(What is required):
Copy out the data line by line exactly, from its start to the line bearing "You are a GUI", inclusive.

(Information given):
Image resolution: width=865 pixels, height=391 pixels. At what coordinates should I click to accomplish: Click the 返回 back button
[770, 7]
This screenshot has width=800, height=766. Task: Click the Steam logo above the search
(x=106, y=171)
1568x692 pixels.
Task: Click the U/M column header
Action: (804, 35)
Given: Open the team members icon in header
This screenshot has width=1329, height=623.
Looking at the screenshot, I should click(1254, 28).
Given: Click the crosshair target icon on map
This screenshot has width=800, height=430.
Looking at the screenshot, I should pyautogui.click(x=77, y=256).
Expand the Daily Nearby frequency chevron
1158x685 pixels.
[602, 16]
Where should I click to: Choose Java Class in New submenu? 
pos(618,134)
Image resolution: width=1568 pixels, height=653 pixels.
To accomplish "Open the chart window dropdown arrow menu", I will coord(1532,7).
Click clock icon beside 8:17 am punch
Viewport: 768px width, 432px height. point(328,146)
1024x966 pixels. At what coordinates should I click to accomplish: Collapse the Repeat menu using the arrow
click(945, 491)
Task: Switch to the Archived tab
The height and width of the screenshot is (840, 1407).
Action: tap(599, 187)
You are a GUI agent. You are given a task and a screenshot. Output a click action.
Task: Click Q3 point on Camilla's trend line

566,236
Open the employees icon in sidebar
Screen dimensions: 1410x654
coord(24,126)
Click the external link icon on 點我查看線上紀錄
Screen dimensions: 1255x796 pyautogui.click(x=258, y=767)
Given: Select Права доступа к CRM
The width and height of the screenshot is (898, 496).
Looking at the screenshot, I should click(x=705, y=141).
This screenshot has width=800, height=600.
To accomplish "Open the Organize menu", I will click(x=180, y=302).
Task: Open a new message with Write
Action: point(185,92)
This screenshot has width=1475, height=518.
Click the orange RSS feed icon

(Answer):
Image resolution: width=865 pixels, height=391 pixels. At what coordinates should I click to accomplish: Click the 返回 back button
[770, 7]
This screenshot has width=800, height=766. Task: Click the Steam logo above the search
(x=106, y=171)
1568x692 pixels.
Task: Click the U/M column header
Action: (804, 35)
Given: Open the team members icon in header
This screenshot has width=1329, height=623.
Looking at the screenshot, I should click(1254, 28).
Given: Click the crosshair target icon on map
This screenshot has width=800, height=430.
Looking at the screenshot, I should pyautogui.click(x=77, y=256).
Expand the Daily Nearby frequency chevron
1158x685 pixels.
[602, 16]
Where should I click to: Choose Java Class in New submenu? 
pos(618,134)
Image resolution: width=1568 pixels, height=653 pixels.
To accomplish "Open the chart window dropdown arrow menu", I will coord(1532,7).
Click clock icon beside 8:17 am punch
Viewport: 768px width, 432px height. point(328,146)
1024x966 pixels. At what coordinates should I click to accomplish: Collapse the Repeat menu using the arrow
click(945, 491)
Task: Switch to the Archived tab
The height and width of the screenshot is (840, 1407).
Action: tap(599, 187)
You are a GUI agent. You are given a task and a screenshot. Output a click action.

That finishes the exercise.